Aim of the exercise:
Without the pictures, set down exactly the lines from the one that contains "Image resolution: width=456" to the end of the entries, both included, and nothing besides.

Stored data entries:
****************

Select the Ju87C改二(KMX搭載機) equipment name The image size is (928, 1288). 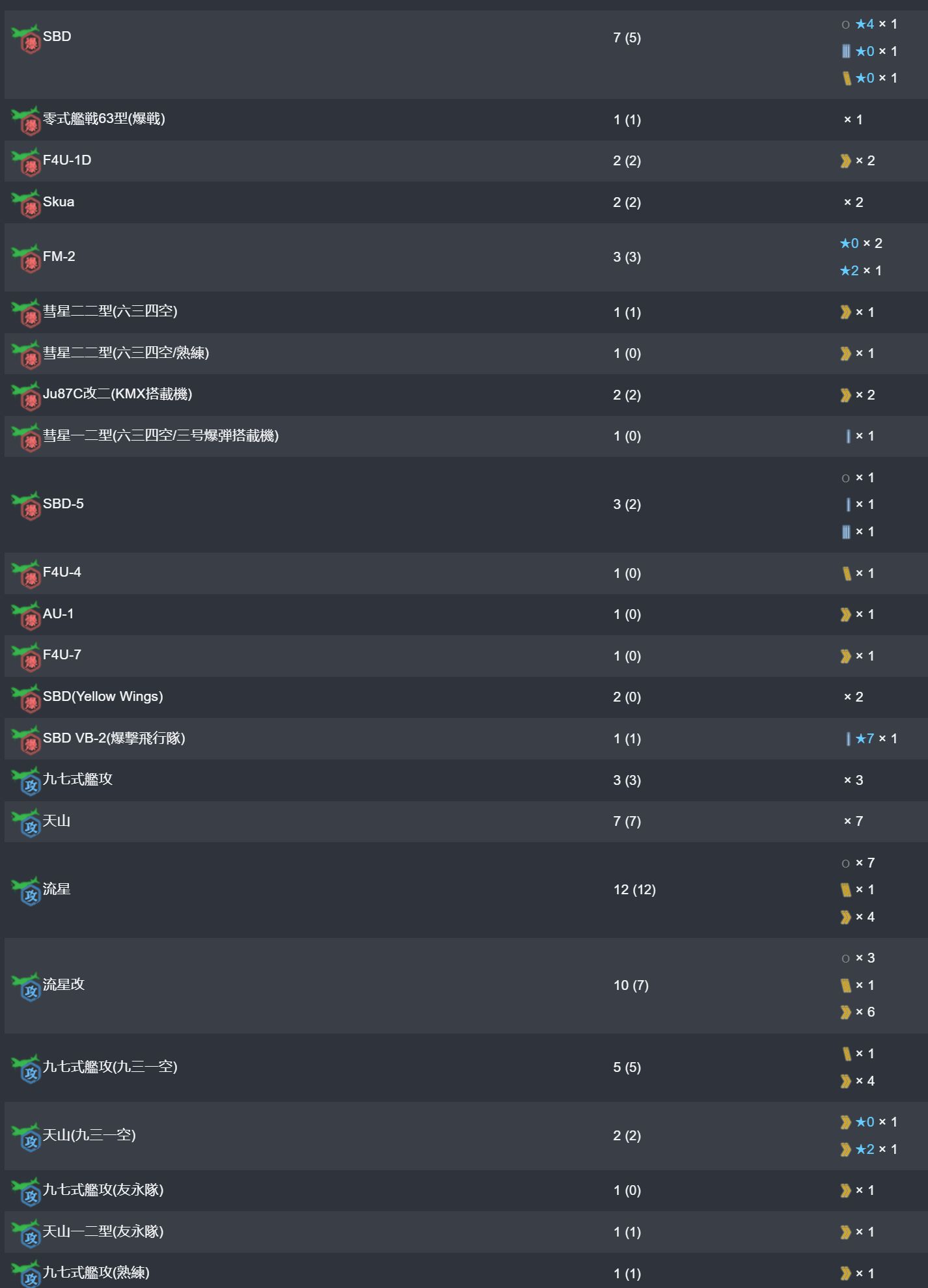tap(117, 394)
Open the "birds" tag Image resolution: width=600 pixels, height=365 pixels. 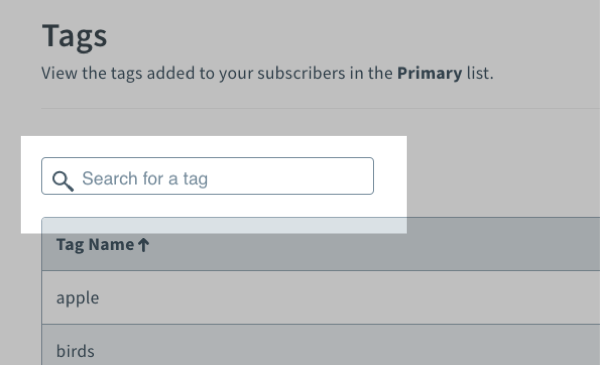click(x=75, y=351)
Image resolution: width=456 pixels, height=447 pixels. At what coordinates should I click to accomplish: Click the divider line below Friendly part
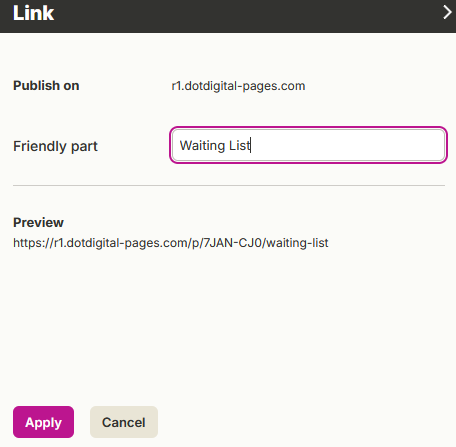coord(229,185)
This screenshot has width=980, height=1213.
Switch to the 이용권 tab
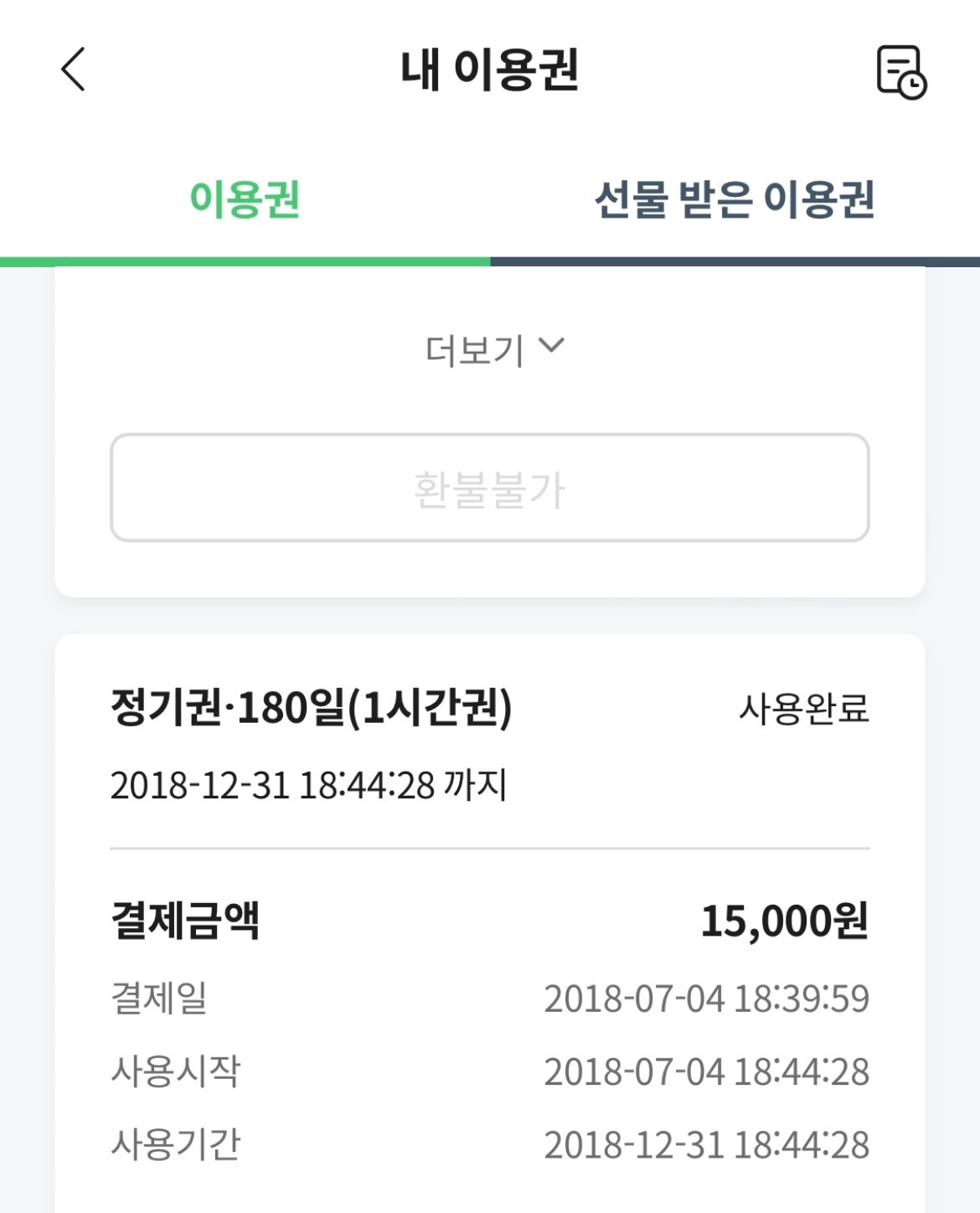click(245, 199)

****************

Answer to this exercise:
Image resolution: width=456 pixels, height=447 pixels. At what coordinates should I click to accomplish: Click the divider line below Friendly part
coord(229,185)
This screenshot has width=980, height=1213.
Switch to the 이용권 tab
click(245, 199)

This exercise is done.